ビタースイート・ドロップ~次期社長の甘い嘘~
「……あの」

 なんなの。私たちって、なに。
 二度のキスと、とっくに消えたキスマークと、回数だけ重ねられる曖昧な抱擁と――それしかない。中途半端な関係に余計な言葉ばかりつけ足されて、順調に嘘が嘘で塗り固められていって、私の気持ちだけが置いてきぼりになる。

 心底、嫌気が差す。
 沓澤課長が好きだ。好きだから、優しくしてほしくなくなる。

 沓澤課長は分かっていない。
 私が、勘違いを強引に突き通してしまいそうになっていることも、本当の恋人にしてほしいと願っていることも、なにも。
 だから私にそんな顔を晒していられる。私が、もっといろいろなあなたを知りたいと思っていることを知らずに。

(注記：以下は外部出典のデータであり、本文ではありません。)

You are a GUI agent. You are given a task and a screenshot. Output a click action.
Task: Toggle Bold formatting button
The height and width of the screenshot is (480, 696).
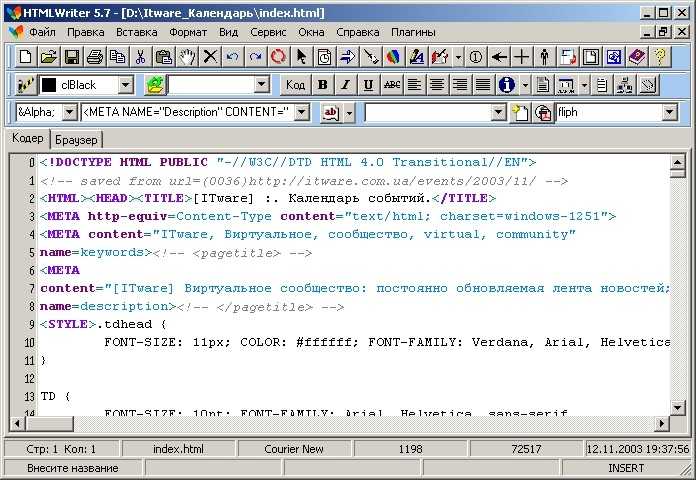pyautogui.click(x=323, y=84)
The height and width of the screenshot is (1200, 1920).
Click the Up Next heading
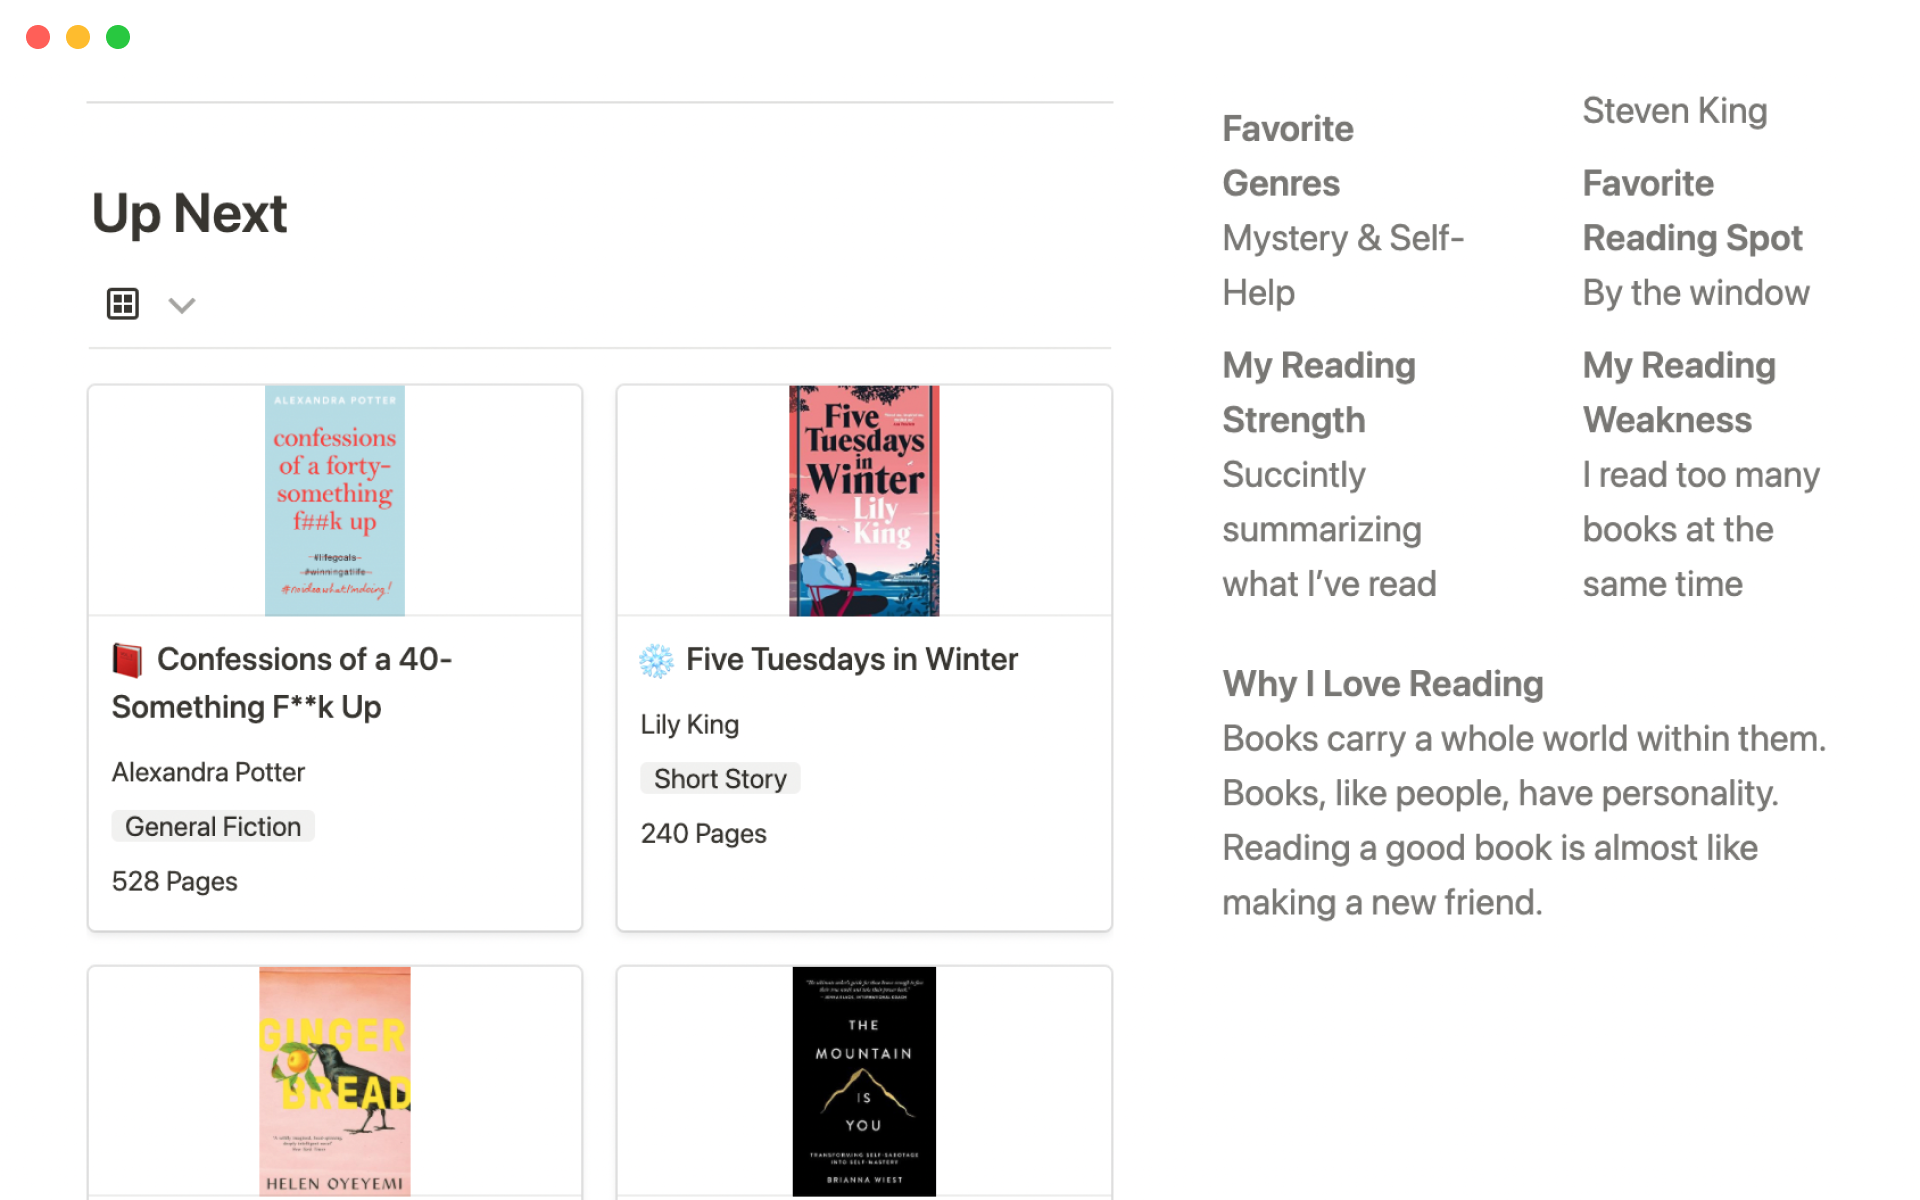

 少しだらしないジャージ姿と眼鏡と寝癖、そういう沓澤課長ももっと見たい。私だけに見せてほしい。
 仕事で行き詰まって堂々巡りになっているときのしかめ顔も好きだ。柚子はちみつの飴をせびってくるところだって、最初は鬱陶しさしか感じなかったのに、今ではこんなにも待ち侘びている。

『ゆず、ちょうだい』

 その声を、もっと聞きたいと思ってしまっている。
 たとえ私を呼んでいるのではなくても、彼の口がその音を紡いでくれるだけで心地好い。好きで好きで胸が痛むくらいで、なりふり構わず泣き出したくなる。